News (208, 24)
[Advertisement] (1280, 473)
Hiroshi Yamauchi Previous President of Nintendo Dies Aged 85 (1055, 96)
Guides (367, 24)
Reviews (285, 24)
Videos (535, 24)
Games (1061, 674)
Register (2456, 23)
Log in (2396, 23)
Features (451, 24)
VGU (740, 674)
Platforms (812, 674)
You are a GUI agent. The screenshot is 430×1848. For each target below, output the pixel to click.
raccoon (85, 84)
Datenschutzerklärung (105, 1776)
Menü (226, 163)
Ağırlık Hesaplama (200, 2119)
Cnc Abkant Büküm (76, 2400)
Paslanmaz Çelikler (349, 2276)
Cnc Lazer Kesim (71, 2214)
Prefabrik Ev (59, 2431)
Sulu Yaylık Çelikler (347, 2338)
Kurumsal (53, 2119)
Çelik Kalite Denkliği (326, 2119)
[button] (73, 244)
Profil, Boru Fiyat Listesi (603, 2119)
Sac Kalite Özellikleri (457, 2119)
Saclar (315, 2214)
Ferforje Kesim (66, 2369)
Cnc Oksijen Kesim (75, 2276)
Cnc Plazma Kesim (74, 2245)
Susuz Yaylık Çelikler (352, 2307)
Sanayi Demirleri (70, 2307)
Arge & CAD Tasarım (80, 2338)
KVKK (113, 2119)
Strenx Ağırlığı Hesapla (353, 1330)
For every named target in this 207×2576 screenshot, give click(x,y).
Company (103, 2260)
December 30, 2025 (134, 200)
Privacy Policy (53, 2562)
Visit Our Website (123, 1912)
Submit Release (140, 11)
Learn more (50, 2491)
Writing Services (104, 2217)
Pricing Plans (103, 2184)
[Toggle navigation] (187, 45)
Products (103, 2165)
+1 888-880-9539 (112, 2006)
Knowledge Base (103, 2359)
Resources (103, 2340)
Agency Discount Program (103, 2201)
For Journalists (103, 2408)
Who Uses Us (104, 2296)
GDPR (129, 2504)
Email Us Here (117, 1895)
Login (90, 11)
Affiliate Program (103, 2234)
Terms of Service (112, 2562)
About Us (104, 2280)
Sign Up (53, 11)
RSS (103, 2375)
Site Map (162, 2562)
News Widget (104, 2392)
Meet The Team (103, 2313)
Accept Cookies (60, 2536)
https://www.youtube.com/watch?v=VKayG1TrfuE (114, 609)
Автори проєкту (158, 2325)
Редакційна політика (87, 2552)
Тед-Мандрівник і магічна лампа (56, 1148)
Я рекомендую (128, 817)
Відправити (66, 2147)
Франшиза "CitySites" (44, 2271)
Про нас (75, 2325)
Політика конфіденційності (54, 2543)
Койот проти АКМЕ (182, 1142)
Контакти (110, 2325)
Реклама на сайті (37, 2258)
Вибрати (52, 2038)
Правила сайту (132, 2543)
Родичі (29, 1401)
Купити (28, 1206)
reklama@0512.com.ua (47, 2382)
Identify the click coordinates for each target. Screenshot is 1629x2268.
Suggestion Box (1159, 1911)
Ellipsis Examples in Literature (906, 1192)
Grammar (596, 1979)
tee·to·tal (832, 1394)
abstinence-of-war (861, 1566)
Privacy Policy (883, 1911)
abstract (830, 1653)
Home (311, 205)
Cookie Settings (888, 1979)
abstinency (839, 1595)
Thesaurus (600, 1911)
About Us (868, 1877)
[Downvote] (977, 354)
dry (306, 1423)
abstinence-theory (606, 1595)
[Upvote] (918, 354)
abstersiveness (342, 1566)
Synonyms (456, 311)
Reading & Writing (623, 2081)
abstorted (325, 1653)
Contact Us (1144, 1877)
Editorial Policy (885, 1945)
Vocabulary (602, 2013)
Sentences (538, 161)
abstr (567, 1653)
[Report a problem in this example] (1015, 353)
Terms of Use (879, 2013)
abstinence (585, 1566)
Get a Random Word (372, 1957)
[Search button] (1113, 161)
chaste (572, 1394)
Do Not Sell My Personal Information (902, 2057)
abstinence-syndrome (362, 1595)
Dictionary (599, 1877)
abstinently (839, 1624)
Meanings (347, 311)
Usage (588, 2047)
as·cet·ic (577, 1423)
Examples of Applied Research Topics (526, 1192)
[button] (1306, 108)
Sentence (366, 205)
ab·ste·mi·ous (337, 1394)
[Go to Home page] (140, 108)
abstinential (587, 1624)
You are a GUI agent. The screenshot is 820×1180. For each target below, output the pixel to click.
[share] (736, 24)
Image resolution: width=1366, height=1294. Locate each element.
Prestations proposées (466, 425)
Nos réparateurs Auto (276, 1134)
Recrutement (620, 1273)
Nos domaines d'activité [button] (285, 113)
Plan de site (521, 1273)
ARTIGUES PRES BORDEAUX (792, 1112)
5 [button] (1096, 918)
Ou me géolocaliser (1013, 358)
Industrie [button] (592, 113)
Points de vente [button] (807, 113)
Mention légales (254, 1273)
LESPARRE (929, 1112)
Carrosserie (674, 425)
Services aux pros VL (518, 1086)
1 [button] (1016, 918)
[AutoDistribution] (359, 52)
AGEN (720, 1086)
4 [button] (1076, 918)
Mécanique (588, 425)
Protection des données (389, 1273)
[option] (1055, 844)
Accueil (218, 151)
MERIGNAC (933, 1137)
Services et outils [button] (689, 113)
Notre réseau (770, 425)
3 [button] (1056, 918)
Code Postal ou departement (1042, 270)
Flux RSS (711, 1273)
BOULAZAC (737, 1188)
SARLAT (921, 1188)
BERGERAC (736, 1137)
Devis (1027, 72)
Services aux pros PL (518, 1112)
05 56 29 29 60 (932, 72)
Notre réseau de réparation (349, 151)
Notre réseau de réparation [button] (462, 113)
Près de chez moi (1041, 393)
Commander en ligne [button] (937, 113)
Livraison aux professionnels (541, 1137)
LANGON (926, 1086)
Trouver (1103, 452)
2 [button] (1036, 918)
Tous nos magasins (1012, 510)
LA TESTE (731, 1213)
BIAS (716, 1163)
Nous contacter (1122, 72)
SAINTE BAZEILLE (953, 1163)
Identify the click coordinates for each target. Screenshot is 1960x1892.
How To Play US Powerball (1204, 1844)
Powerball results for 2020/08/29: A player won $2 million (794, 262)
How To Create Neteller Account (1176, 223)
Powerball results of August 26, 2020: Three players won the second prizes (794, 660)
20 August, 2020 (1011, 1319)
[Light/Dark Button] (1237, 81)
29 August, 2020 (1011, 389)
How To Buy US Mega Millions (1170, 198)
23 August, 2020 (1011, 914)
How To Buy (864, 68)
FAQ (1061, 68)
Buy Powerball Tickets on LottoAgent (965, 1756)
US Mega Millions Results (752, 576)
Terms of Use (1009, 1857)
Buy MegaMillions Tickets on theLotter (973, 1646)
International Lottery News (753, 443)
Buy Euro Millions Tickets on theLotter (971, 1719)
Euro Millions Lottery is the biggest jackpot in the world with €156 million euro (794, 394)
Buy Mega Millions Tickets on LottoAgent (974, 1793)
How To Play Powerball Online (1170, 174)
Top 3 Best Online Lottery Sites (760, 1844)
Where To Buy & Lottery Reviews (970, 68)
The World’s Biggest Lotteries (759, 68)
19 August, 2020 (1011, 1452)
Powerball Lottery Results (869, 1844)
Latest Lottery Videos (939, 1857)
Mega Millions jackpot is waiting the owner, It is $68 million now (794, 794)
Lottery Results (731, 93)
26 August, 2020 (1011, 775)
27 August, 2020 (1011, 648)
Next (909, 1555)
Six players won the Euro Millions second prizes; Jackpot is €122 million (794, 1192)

****************************************

Work instruction: Starting at the line that has "raccoon (85, 84)" in the records above, restate word for word every line until the one that has "Sac Kalite Özellikleri (457, 2119)", and include that one as well.

Result of this exercise:
raccoon (85, 84)
Datenschutzerklärung (105, 1776)
Menü (226, 163)
Ağırlık Hesaplama (200, 2119)
Cnc Abkant Büküm (76, 2400)
Paslanmaz Çelikler (349, 2276)
Cnc Lazer Kesim (71, 2214)
Prefabrik Ev (59, 2431)
Sulu Yaylık Çelikler (347, 2338)
Kurumsal (53, 2119)
Çelik Kalite Denkliği (326, 2119)
[button] (73, 244)
Profil, Boru Fiyat Listesi (603, 2119)
Sac Kalite Özellikleri (457, 2119)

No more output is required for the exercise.